DATA SECTION:
--- start ---

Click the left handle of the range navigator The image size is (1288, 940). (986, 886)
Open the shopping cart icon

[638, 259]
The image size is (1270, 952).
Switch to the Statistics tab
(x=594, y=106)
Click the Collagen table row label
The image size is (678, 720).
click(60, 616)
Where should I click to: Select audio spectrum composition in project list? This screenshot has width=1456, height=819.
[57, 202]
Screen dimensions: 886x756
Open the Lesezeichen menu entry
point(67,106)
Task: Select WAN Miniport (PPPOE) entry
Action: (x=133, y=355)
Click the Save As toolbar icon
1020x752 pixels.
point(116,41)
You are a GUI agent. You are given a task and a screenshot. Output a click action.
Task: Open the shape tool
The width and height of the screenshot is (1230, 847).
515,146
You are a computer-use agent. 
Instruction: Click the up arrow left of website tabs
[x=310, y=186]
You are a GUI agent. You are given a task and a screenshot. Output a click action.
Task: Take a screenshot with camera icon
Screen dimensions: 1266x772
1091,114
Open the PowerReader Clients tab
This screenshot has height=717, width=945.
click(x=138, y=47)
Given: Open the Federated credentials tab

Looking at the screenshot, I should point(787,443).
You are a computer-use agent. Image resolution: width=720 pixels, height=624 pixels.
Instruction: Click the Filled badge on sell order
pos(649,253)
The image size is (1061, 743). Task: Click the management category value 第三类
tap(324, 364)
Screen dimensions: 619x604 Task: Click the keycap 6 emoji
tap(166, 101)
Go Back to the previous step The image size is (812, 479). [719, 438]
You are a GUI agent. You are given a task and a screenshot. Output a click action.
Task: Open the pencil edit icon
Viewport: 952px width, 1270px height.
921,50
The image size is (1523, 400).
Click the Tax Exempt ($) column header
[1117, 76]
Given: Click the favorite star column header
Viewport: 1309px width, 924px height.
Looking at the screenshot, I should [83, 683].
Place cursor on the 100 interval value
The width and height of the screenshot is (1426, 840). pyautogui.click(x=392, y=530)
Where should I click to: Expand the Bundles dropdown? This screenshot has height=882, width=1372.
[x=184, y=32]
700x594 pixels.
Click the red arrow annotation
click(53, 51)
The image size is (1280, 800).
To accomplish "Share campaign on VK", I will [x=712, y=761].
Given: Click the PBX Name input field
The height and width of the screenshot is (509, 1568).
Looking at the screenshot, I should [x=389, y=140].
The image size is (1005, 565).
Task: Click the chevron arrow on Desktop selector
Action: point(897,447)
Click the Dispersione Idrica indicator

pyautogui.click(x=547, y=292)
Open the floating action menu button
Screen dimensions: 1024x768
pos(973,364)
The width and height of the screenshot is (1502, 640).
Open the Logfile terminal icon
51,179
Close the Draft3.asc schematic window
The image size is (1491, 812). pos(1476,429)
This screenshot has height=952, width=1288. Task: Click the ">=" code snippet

--- end ---

TASK STATEMENT: Render everything from the line containing "You are a computer-use agent. Image" down to the line containing "tap(166, 101)" as a two-column CSV with the headers text and answer, one row per record. Put each value in its own quoted field and replace any line breaks in it with spaces.

THE RESPONSE:
text,answer
"You are a computer-use agent. Image resolution: width=720 pixels, height=624 pixels. Instruction: Click the Filled badge on sell order","pos(649,253)"
"The image size is (1061, 743). Task: Click the management category value 第三类","tap(324, 364)"
"Screen dimensions: 619x604 Task: Click the keycap 6 emoji","tap(166, 101)"